Friday, June 13, 2008

Exhausted

It's the end of our first full week of classes and I am whooped. It's been so busy. I just checked my email and facebook for the first time in four days, I think. It's hard to keep track. I think I would be able to juggle it all if I was not sick. I have an ear infection, and now, a sinus infection. This makes school hard because I don't feel like sitting in class or staying up late. This weekend will be good. I can catch up on what I haven't done and hopefully get a little ahead for next week. Everyone's been really great. The girls take care of me with medicine, tea, food, etc. No profound thoughts for today. But I will say that "Christobel" is very interesting to learn about and discuss when you haven't read it. And there was a great thunderstorm in the middle of the night that I woke up for for parts of. It was the good waking up, where you're aware of what's happening but have no problem going right back to sleep. We had an excursion due today for travel writing where we talked about the different images of England from books and literature that informed our expectations, and I talked about Austen and Bronte and then poets like Larkin and Arnold. These authors offer very different images of England. And here is Arnold's poem, tragically beautiful. Compare it to rosy life in a manor house and you might get some shivers.

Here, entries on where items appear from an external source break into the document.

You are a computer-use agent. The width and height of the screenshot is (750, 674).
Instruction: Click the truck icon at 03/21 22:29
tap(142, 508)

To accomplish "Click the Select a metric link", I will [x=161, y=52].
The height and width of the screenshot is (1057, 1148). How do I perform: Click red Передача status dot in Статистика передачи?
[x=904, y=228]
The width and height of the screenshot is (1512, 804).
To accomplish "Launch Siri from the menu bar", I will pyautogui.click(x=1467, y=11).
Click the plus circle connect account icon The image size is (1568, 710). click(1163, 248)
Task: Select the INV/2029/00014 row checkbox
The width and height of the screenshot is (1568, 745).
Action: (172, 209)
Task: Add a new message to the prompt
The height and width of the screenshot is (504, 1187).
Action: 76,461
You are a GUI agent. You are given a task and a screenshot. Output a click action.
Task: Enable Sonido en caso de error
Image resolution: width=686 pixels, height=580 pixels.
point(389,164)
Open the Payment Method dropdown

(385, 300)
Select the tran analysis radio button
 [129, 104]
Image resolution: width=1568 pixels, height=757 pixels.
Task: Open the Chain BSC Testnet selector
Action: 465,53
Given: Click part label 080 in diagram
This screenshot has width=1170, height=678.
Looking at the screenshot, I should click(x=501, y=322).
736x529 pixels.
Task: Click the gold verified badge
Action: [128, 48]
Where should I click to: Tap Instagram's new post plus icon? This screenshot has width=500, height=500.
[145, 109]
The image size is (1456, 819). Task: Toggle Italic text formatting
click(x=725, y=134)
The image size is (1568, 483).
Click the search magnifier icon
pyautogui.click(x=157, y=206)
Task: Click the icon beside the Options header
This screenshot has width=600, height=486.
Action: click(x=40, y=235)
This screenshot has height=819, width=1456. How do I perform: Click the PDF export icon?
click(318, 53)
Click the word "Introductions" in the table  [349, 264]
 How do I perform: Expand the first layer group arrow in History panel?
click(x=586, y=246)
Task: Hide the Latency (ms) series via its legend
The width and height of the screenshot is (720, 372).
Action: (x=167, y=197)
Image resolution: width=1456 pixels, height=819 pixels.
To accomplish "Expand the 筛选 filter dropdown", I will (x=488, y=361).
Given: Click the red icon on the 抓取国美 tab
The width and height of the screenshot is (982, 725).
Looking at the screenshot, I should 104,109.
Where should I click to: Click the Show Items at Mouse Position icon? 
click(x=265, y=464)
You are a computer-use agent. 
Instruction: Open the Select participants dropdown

Dover Beach Matthew Arnold

The sea is calm to-night.
The tide is full, the moon lies fair
Upon the straits; on the French coast the light
Gleams and is gone; the cliffs of England stand;
Glimmering and vast, out in the tranquil bay.
Come to the window, sweet is the night-air!
Only, from the long line of spray
Where the sea meets the moon-blanched land,
Listen! you hear the grating roar
Of pebbles which the waves draw back, and fling,
At their return, up the high strand,
Begin, and cease, and then again begin,
With tremulous cadence slow, and bring
The eternal note of sadness in.

Sophocles long ago
Heard it on the A gaean, and it brought
Into his mind the turbid ebb and flow
Of human misery; we
Find also in the sound a thought,
Hearing it by this distant northern sea.

The Sea of Faith
Was once, too, at the full, and round earth's shore
Lay like the folds of a bright girdle furled.
But now I only hear
Its melancholy, long, withdrawing roar,
Retreating, to the breath
Of the night-wind, down the vast edges drear
And naked shingles of the world.

Ah, love, let us be true
To one another! for the world, which seems
To lie before us like a land of dreams,
So various, so beautiful, so new,
Hath really neither joy, nor love, nor light,
Nor certitude, nor peace, nor help for pain;
And we are here as on a darkling plain
Swept with confused alarms of struggle and flight,
Where ignorant armies clash by night.